Si elle n’était pas capable de reconnaître sa propre image, l’humanité ne serait pas une espèce créative. Mon intérêt pour la photographie remonte au moment où j’ai été capable de reconnaître une image. Je suis fasciné par l’extrême immobilité de l’image qui, à force d’être regardée, finit par prendre vie. Cette ambiguïté est d’autant plus forte que l’image montre un visage dépouillé de toute expression, où la représentation pourrait devenir le degré zéro du vivant.

Je recherche l’absolu des visages plutôt que leur diversité. Si un portrait doit rendre fidèlement l’image de quelqu’un, alors je suis un très mauvais portraitiste. Et si l’on me reproche de faire des autoportraits au travers de mes portraits, ce n’est sans doute pas indifférent.
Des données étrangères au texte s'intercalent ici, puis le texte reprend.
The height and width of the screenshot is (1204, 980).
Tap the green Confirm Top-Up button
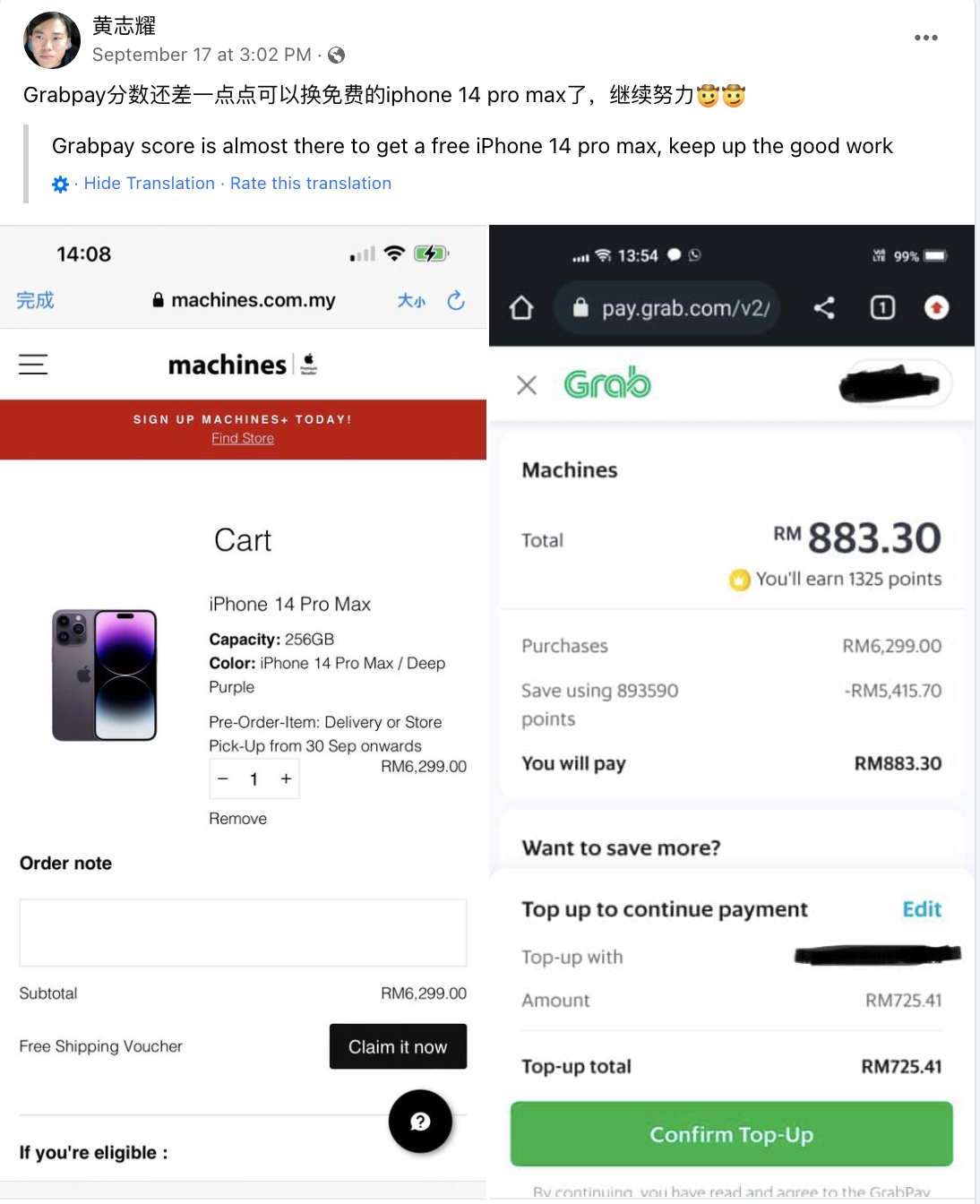click(x=731, y=1134)
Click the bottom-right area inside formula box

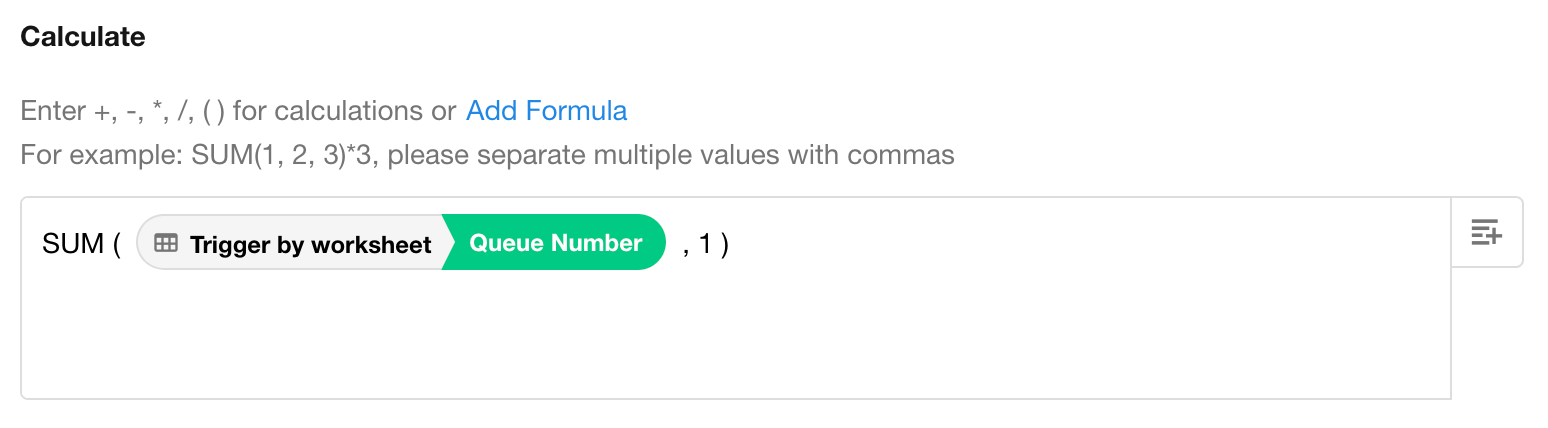[x=1420, y=378]
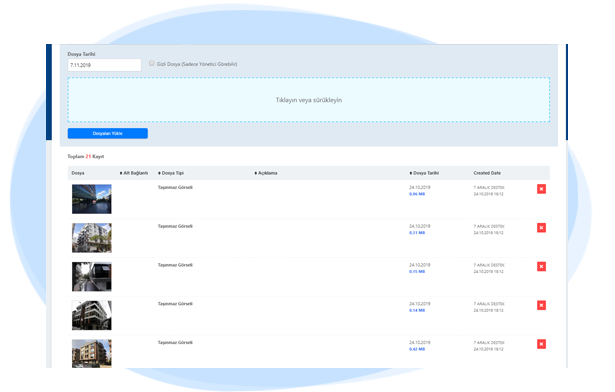The width and height of the screenshot is (615, 392).
Task: Delete the 0,11 MB file entry
Action: point(541,228)
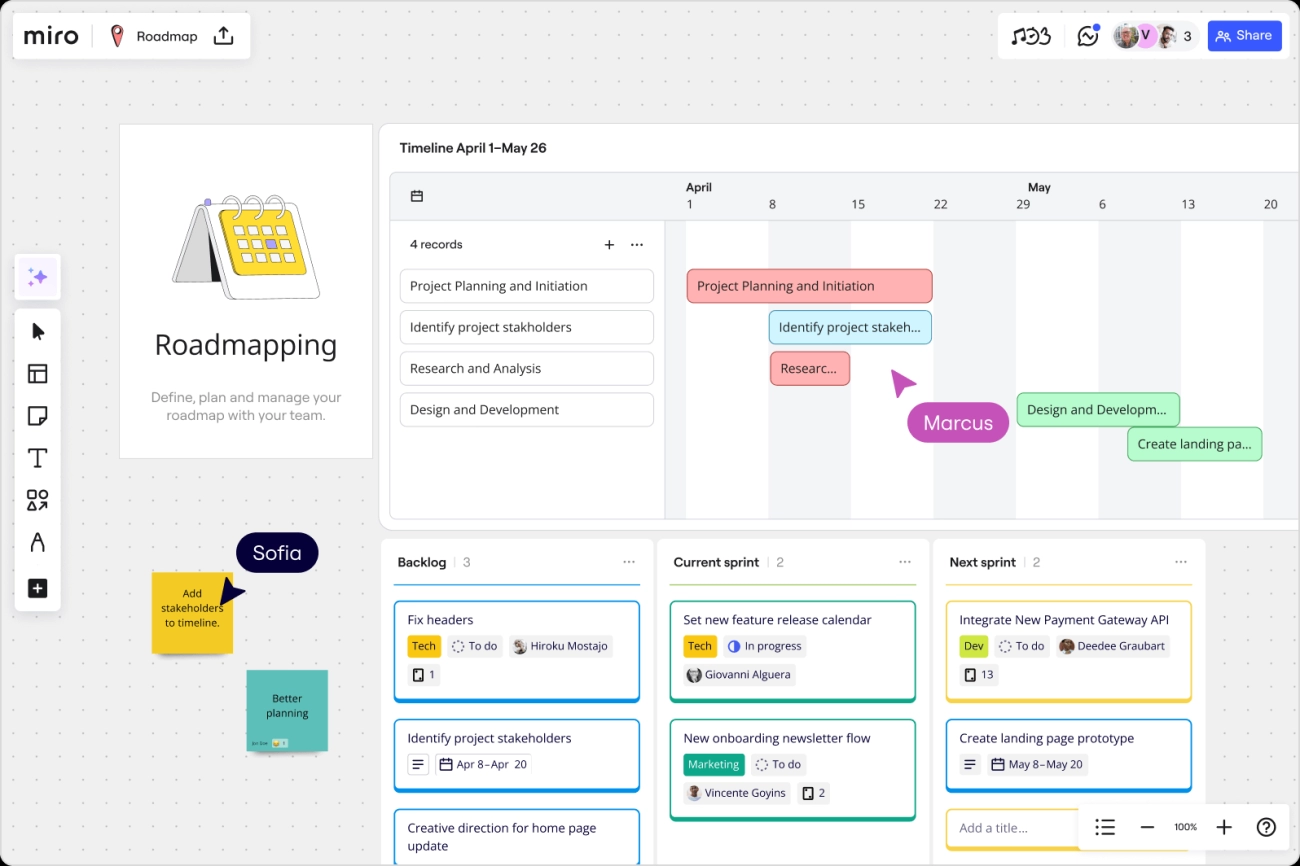Screen dimensions: 1300x866
Task: Open the comments chat icon
Action: (1087, 36)
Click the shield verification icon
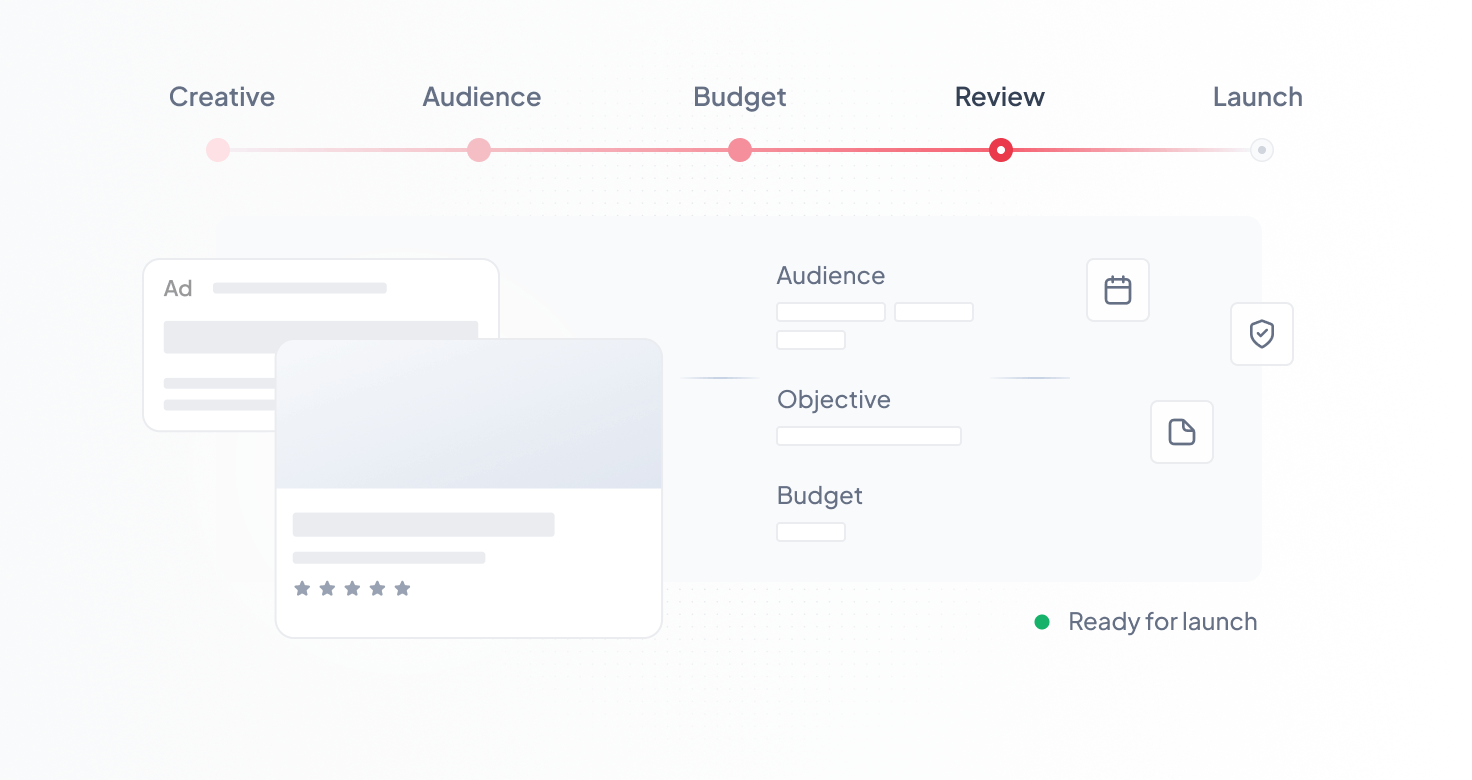 [x=1261, y=334]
En fait, si je savais ce qu’est un bon portrait, je ne m’obstinerais pas à en faire autant. Même lorsque je regarde un Irving Penn, un Avedon ou un Nadar, je ne puis extraire la raison de leur réussite.

Le travail exposé dans Portraits, singulier pluriel est expressionniste en un sens. Il montre une douleur – non pas la douleur réelle mais l’idée de la douleur. Mes photographies ont pu décevoir, choquer ou faire souffrir mes modèles qui croyaient que c’était eux que je montrais. Je me suis mis à pratiquer l’autoportrait quand j’ai vu les problèmes qu’engendrait sur les autres leur propre image : dans l’autoportrait, je suis le seul à être affecté par cette douleur. Peu importe finalement : c’est un corps porteur d’une idée mise en scène. Il est arrivé cependant que des modèles suscitent des images. Cela dit, comme je ne travaille pas de manière instinctive, les exemples sont assez rares.
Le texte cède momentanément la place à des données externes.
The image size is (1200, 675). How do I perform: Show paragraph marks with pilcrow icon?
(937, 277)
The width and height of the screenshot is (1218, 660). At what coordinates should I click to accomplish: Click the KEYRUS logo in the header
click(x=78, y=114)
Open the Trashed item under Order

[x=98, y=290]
Dans les portraits de commande, je ne suis jamais à la hauteur de mes ambitions. La série exposée dans Portraits, singulier pluriel, en revanche ne s’adresse pas au modèle. De fait, l’image déçoit immanquablement tout spectateur qui connaît le modèle. Les gens célèbres ne m’intéressent pas pour cette raison. Je trouve plus touchant de voir qu’un peintre ou un photographe a été saisi par un visage dont on ignore tout. Cet attrait pour le portrait anonyme, je le retrouve paradoxalement dans l’autoportrait.

J’ai toujours été fasciné par la représentation du sacré en peinture ou en musique. Par ailleurs, je suis d’une culture, protestante, qui interdit l’image.
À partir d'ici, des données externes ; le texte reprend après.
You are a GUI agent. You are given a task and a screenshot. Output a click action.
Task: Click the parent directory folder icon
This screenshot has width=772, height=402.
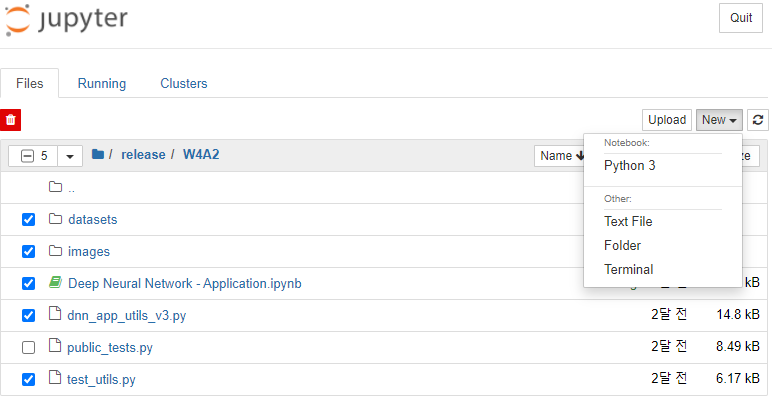pyautogui.click(x=55, y=187)
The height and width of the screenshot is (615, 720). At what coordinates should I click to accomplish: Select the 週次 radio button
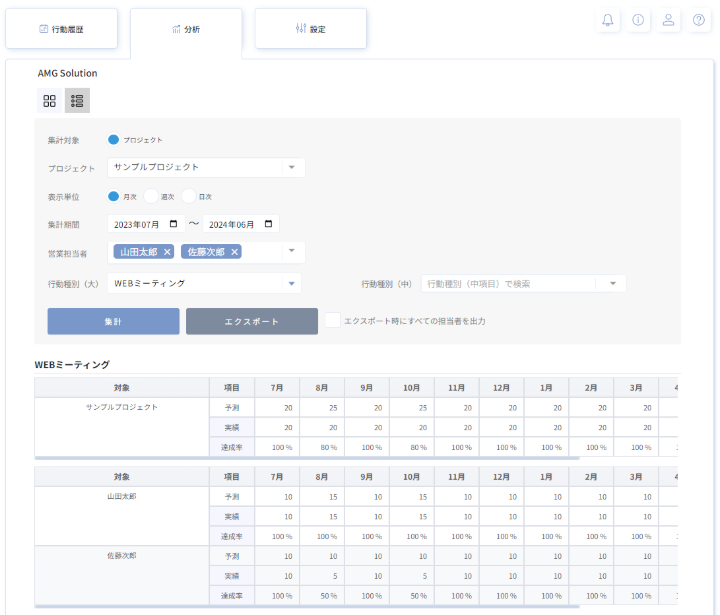click(151, 196)
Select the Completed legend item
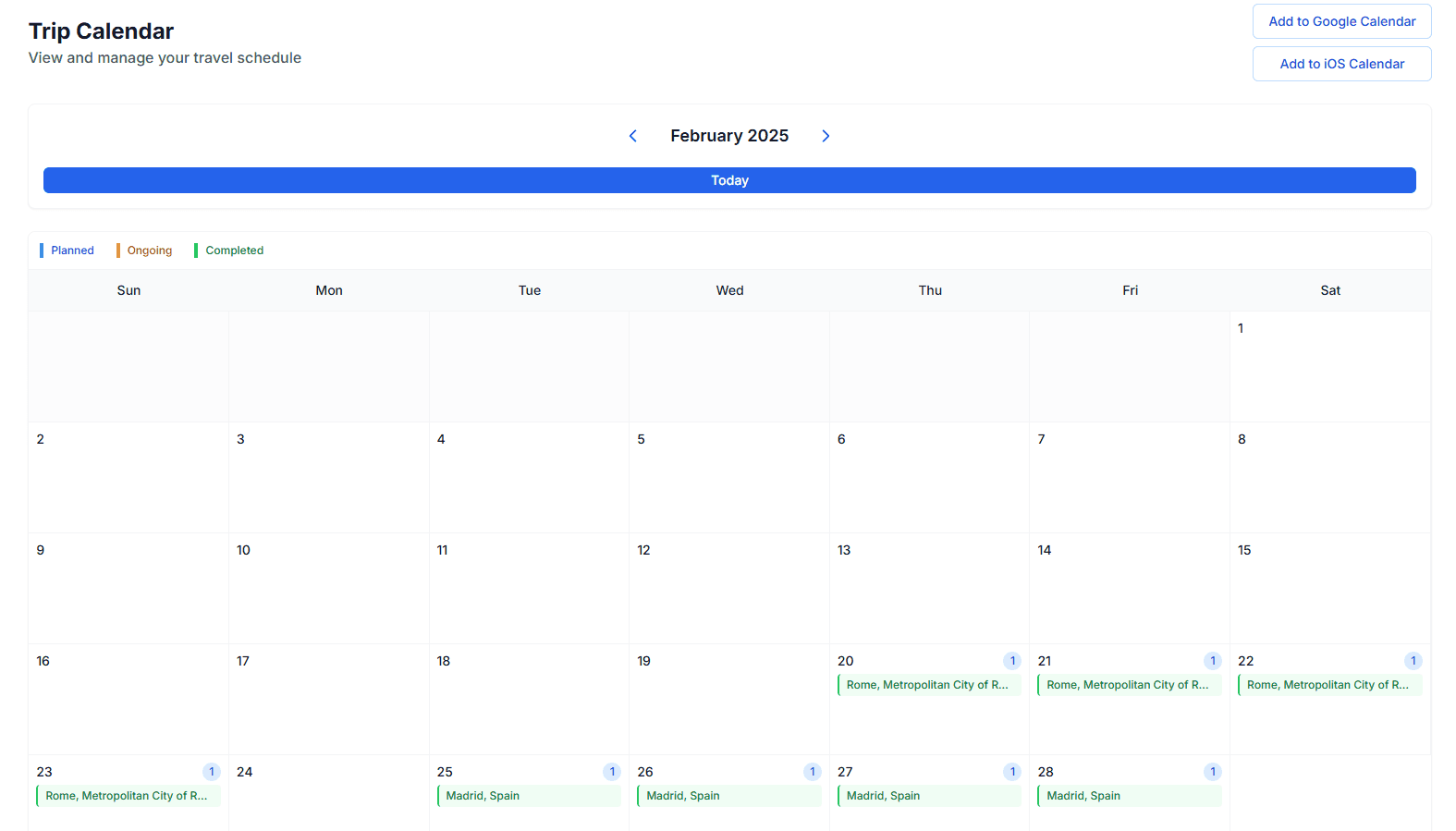1456x831 pixels. 230,251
Si ma pensée évolue, c’est grâce à mes lectures, à ma connaissance des autres et du monde, à ma vie, à la musique… mais non à cause de mes images qui ne sont que le produit de cette évolution. Je ne peux donc pas savoir quel enseignement je retire de mon travail. Le changement que l’on constate dans mon travail s’explique de plusieurs manières. Je ne peux pas ne pas changer. Je connais ces moments de doute où vous vous dites que votre activité est sans intérêt. Mais ces doutes me permettent peut-être de passer à autre chose. J’ai commencé par ce que j’ai appelé les icônes grotesques, série dans laquelle les images étaient minutieusement préparées par un long travail de composition. Puis il m’est apparu que mes idées se répétaient, que je commençais à m’ennuyer. J’ai entrepris la période des images publiées dans Lumière cendrée : dans ce livre, les formations sont plus aléatoires, plus expressionnistes et peut-être aussi plus supportables par leur imprécision. Ensuite vient la période du dépouillement. D’une certaine manière pourtant, les images du début sont tout aussi dépouillées que les plus récentes.

Le dépouillement, fascination contemporaine, est aussi mon obsession présente. En dépit de nos velléités d’autonomie, nous sommes de purs produits de notre temps et notre rapport à l’esthétique, à l’art et aussi à la pensée, est déterminé par le siècle.